The cloud has become indispensable to business. Cloud adoption stands at 88 per cent in the UK, with 67 per cent intending to expand their usage in 2018. Most organisations are either actively using the cloud or migrating at least part of their workload onto it. Few doubt the broad range of benefits and savings it can provide. However, security and data concerns linger, causing some businesses to think twice before starting their migration.
While cloud adoption has become the norm, too many organisations start their journey without a clear strategy to steer their migration. The first casualty, inevitably, is security. Without the right precautions, data, applications, servers and networks are all vulnerable. However, it can also create the misconception that the cloud is less secure than the data centre when, in fact, the opposite is the case.
It is time to review your current security strategy and architecture to check that it is fit for purpose with the adoption of new cloud services. Once you have your security strategy in place, it will form the basis of your security requirements for implementation in the cloud.
A comprehensive, preplanned security strategy is central to any cloud migration. It protects the company from both external and internal attack and will help encourage the buy-in needed from company leadership.
Fail to prepare, prepare to fail
The cloud offers secure systems, applications and data at a fraction of the cost of installing them on-premise. It delivers encryption, advanced identity and access management, the reduction of human error as well as automated resource logging and inspection. It is no wonder that only one per cent of UK organisations has suffered a security breach in the cloud.
Yet, when a high-profile data breach occurs it is often the cloud platform of the business that receives the lion’s share of the blame. More often than not, the real problem lies in the company’s failure to prepare adequately for the cloud, whether technically, culturally or procedurally.
Many organisations take a surprisingly devil-may-care approach to cloud adoption. Their security strategies are not fit for purpose, and they move onto the cloud in the hope that they can iron out any difficulties as they appear. Instead, organisations should ensure systems are cloud-ready before shifting their data, services and applications across.
The cloud is not a panacea for existing security weaknesses – it requires a security architecture and strong internal security policies to achieve its potential for a more secure processing environment. Implementers should first plan out the full cloud infrastructure, which will tell them what is needed from a security perspective.

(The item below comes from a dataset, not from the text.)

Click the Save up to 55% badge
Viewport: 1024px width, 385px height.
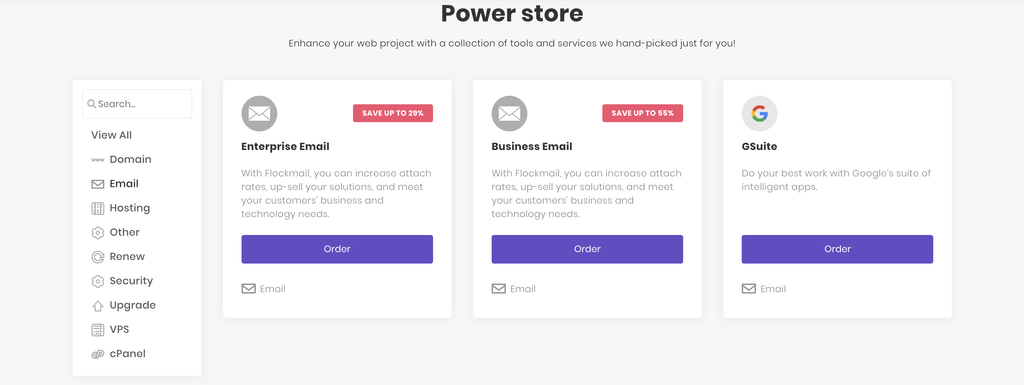click(x=643, y=113)
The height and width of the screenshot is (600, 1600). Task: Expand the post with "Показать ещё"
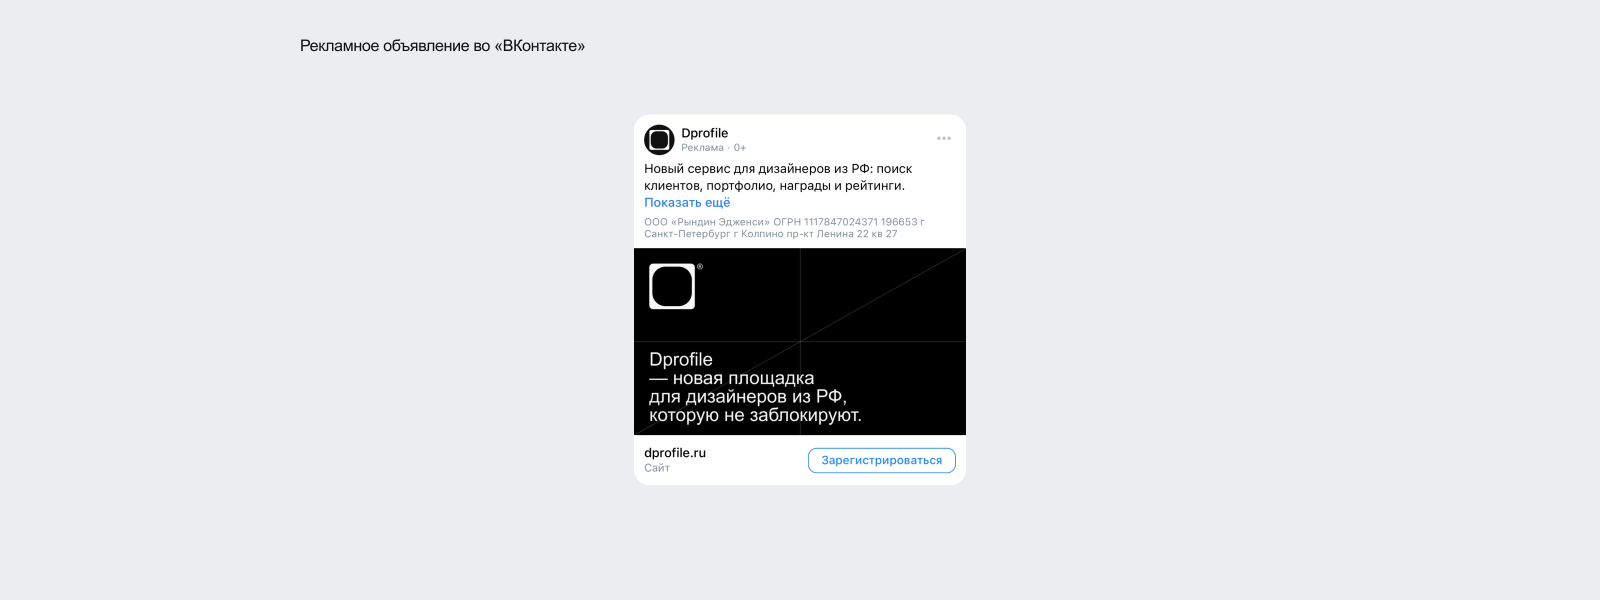(687, 202)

They will have to decide where their data is stored, where their applications are run and what is needed to protect them. A complete security design is needed from the very beginning.
Before the migration begins, you must ensure all cloud accounts and user permissions are in place. The public cloud can be accessed by anyone with an internet connection or VPN, so the correct authorisations should be set up to prevent your crucial data being compromised or your services disrupted by any bad actors.

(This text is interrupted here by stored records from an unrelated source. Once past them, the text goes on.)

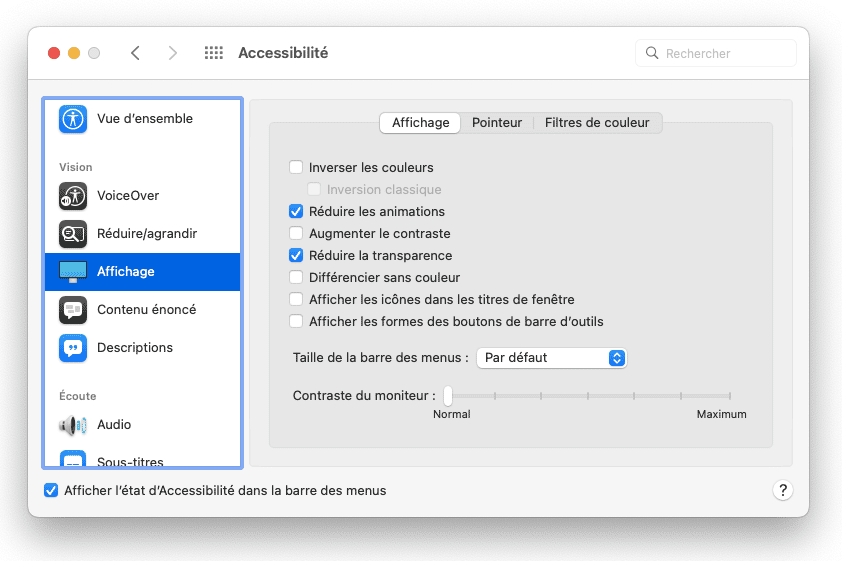Enable Inverser les couleurs checkbox
This screenshot has width=842, height=561.
point(296,168)
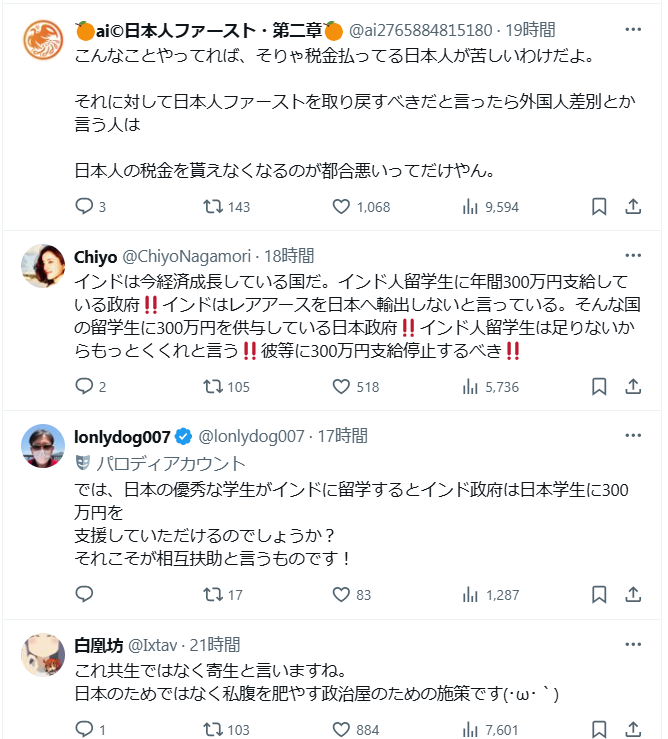
Task: Like Chiyo's post with 518 likes
Action: point(341,386)
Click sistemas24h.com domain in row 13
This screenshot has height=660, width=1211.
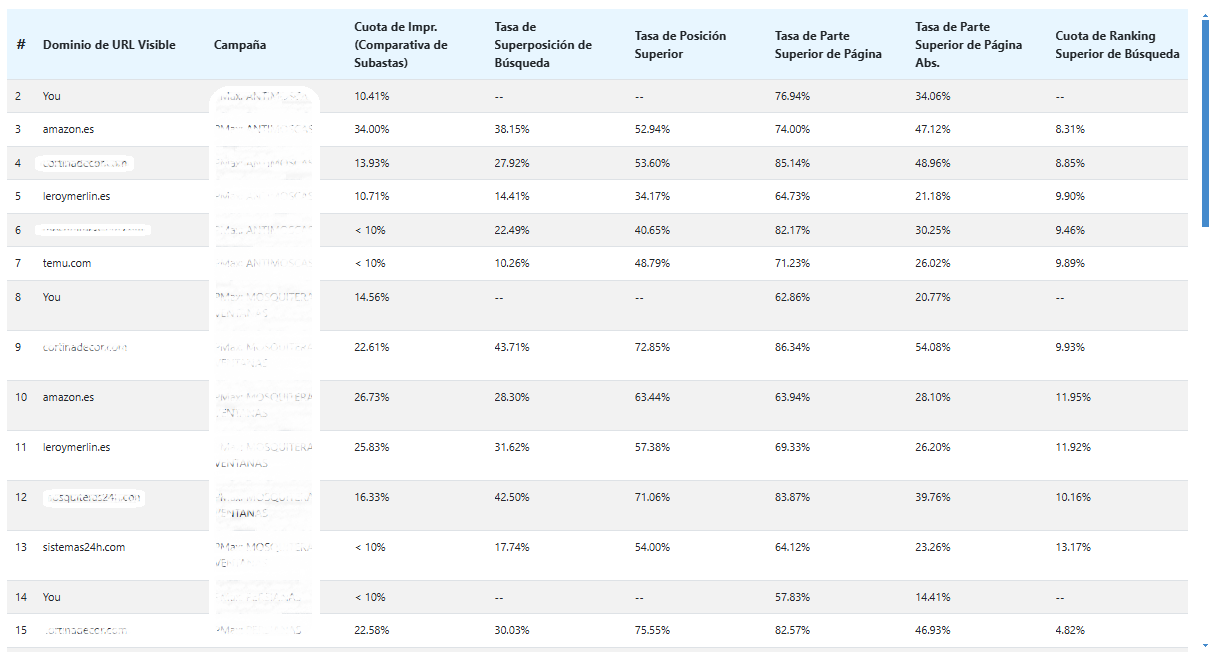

Remember also that you cannot simply migrate your existing anti-virus or firewall to the cloud. They are unlikely to have been designed for the cloud or their licenses will not be cloud-friendly. Updating or replacing them will require product and device selection, but it is essential to maintaining a strong perimeter. However, you may also choose to boost your response to security incidents and events by going down the increasingly popular route of outsourcing your security incident and event management to (SIEM) providers
Expectation meets reality
Most cloud migrations will require some level of challenging the status quo. Readying the business for the cloud may cause existing spending plans to change. Yet, when done properly, the process is never confrontational.
Not every challenge will be technical – in fact, the hard, technical aspects of migration are often the easy ones. Instead, the challenges are often cultural and perceptions. Situations that people do not understand are often viewed as threats and generate opposition. Change its self often creates opposition you may find opposition from the company’s business and financial decision-makers as well as the incumbent security team. Most stakeholders will not have undertaken a cloud migration before, and we all fear the unknown. Ultimately, it is down to cloud advocates to defuse conflicts by acting as educators and guiding the rest of the business through the implementation.

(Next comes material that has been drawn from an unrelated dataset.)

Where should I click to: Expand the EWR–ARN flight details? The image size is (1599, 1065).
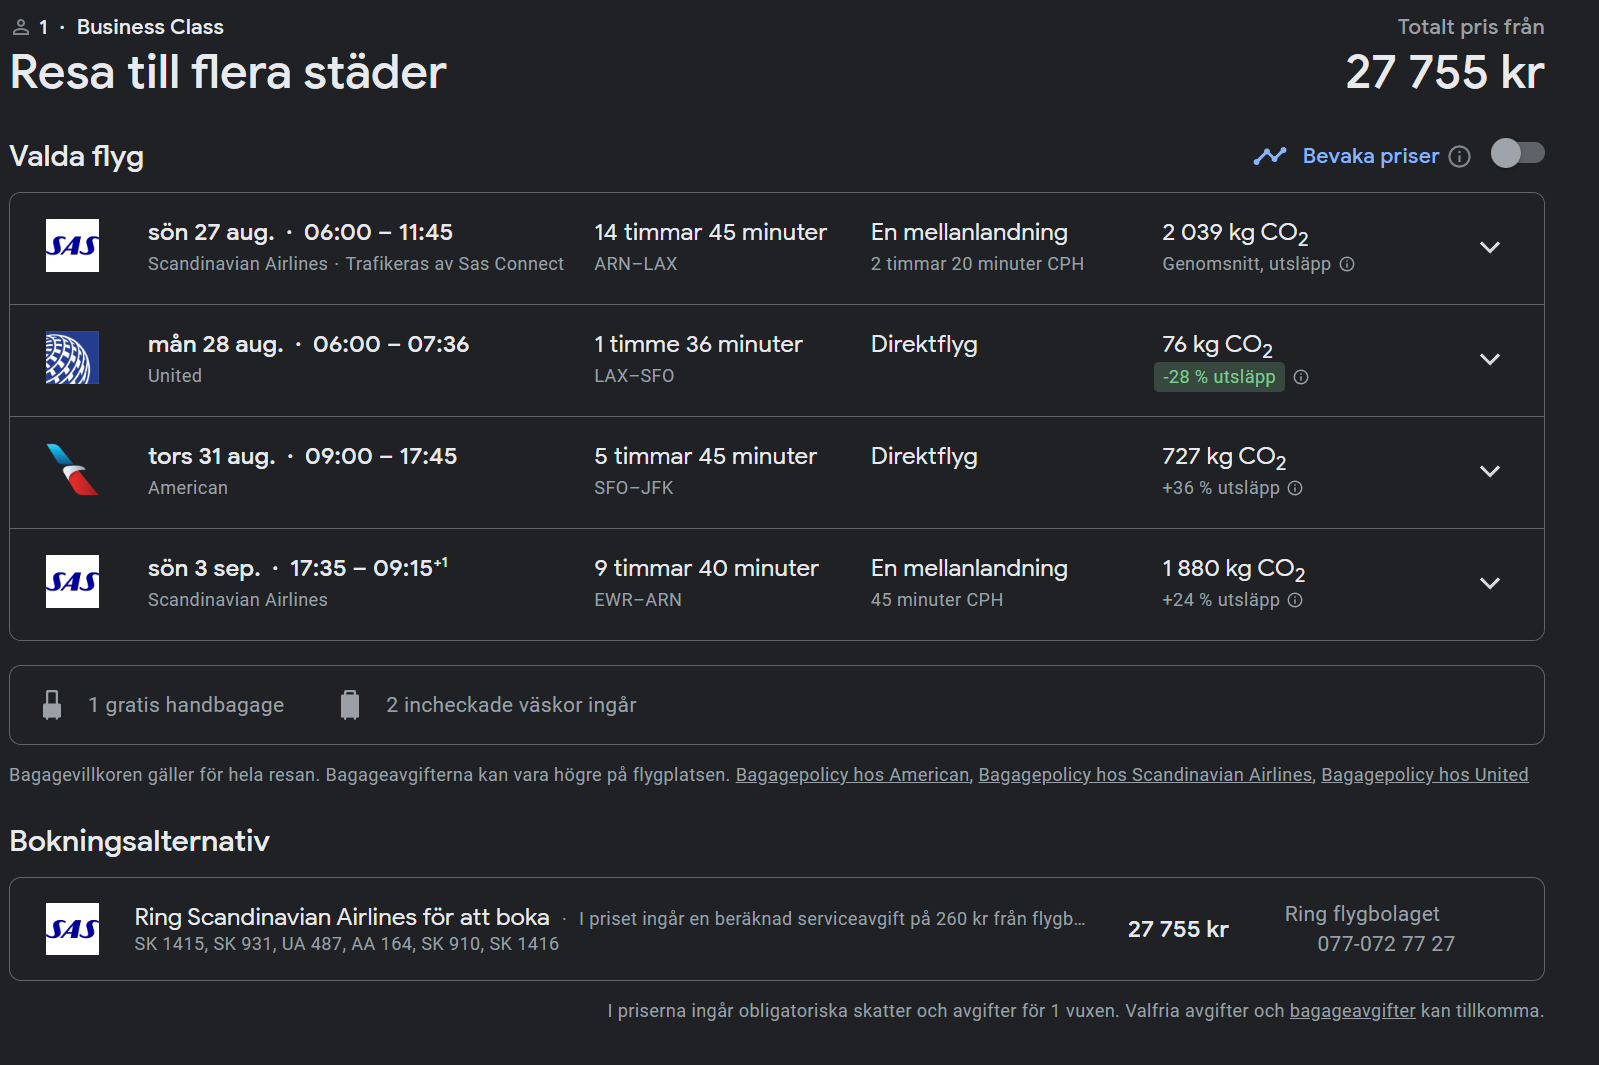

The process of migration should be measured, gradual and always iterative. Many organisations set themselves up for failure by lacking the capabilities to properly test their applications in the cloud. Testing is an invaluable way of uncovering issues before they can harm you in deployment. The pressure will be on to migrate as quickly as possible, but implementers should always take the time to test before deployment.
Proper training is also an important part of preparation. As many as 28 per cent of data breaches is down to employee negligence or the actions of a malicious insider. In a public or private cloud environment, this danger still remains. Security awareness must be a top priority, and all employees should be trained on your updated policies and the consequences of exposing the company to a data breach.
When migrating to the cloud, you reap what you sow. Your company cannot enjoy the benefits of the cloud without first ensuring that it is safe and secure. This is best done during the migration phase, but only if the business is willing. It is up to implementers to remind them that investment now will pay dividends later.